Не, ни-ни! Близко не подпушают аспиды... Уж и шибко-ж бегают, так бегают идолы, что и собакой не догнать... А поди ты, об одной ноге.

- Что ты! Об одной?

- Об одной.

- Ах, он окаянный! Как же он, сучий сын бегает об одной-то ноге?

- А во как. В те поры как Христос народился и в яслях лежал, прослышали об этом цари и бояре, жиды и пастухи и весь мир, ну и пришли Христу поклониться, да не токмо люди, а и птицы, и звери. И прослыть про то Ирод царь-жидовин, что вот-де новый царь народился, и будет де этот самый царь царствовать и на земле, я на небе. Ну, и распалился Ирод-царь гневом и говорит своим Иродовым слугам: "Подите, гыт, вы Иродовы слуги, скрадьте младенца Христа и принесите ко мне!" Как же мы, ваше царское величество, говорят Иродовы слуги, скрадём его, коли там у его страж стоит аньдед с огненным мечом? Он-де нас огнём и мечом посечёт я спалит". А Ирод-царь и говорит: "К ему-де, гыт, к младенцу Христу, не токмо люди на поклонение идут, а и звери и птицы. Так вы, гыт, слуги мои Иродовы, наденьте на себя шкуры собачьи с собачьими головами и подите якобы поклониться младенцу со зверьем со всяким и скрадьте его". Ну, ладно: сказано - сделано. Надели на себя Иродовы слуги шкуры собачьи с собачьими, с пёсьими, значит, головами, и пошли. Входят да прямо к яслям Только что, братец ты мой, руки они, Иродовы слуги, протянули, чтобы, значит, скрасть младенца, как аньдел хвать их по плечу огненным мечом, да так, братец ты мой, ловко хватил, что от плеча-то самого наскрость и проруби, до самого естества, сказать бы. Так половина-то тела с рукой, с ногой так и осталась тут на месте, у самых яслей, а они-то, Иродовы слуги, сцепившись друг с дружкой, рука с рукой, нога с йогой, и ускакали на двух ногах, по одной у каждого. Ну, с. тех пор, братец ты мой, так и скачут они. Иродовы слуги: коли он тихо идёт, так на одной ноге скачет, а коли ему нужно наутёк, так зараз в сцепку друг с дружкой, и тут уж их сам чёрт не пымает... А головы-то собачьи так и приросли у их к плечам, с той поры и живут пёсьи-головы...

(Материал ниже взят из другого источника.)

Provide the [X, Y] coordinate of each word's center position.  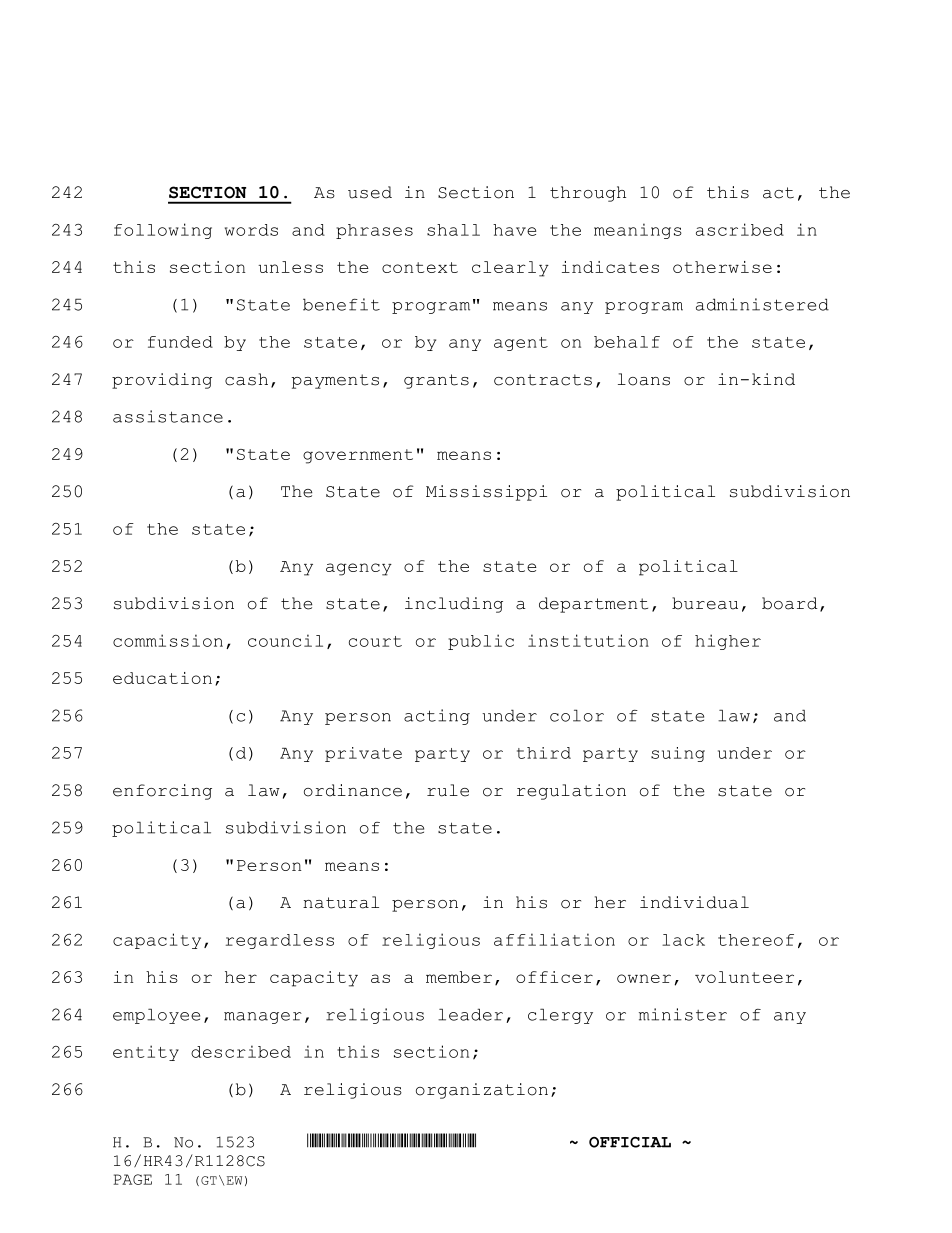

- Крохино, батя, Крохино! - закричал радостно мальчик, которого ратный "царской пигалицей" называл.

Из-за дымчатой синевы, вдоль берега озера, неясно вырисовывалось что-то похожее на бедные избушки, разбросанные в беспорядке по низкому склону побережья. Только привычный глаз человека, родившегося тут и выросшего среди этой неприветливой природы, да сердце ребёнка, встосковавшегося по родным местам, могли различить неясные очертания бедных, чёрных, кое-как и кой из чего сколоченных лачужек.

- Да, Крохино, - отвечал шадроватый мужик и перекрестился. Перекрестились и другие артельные.

- Шутка, сот семь-восемь, поди, вёрст отломали.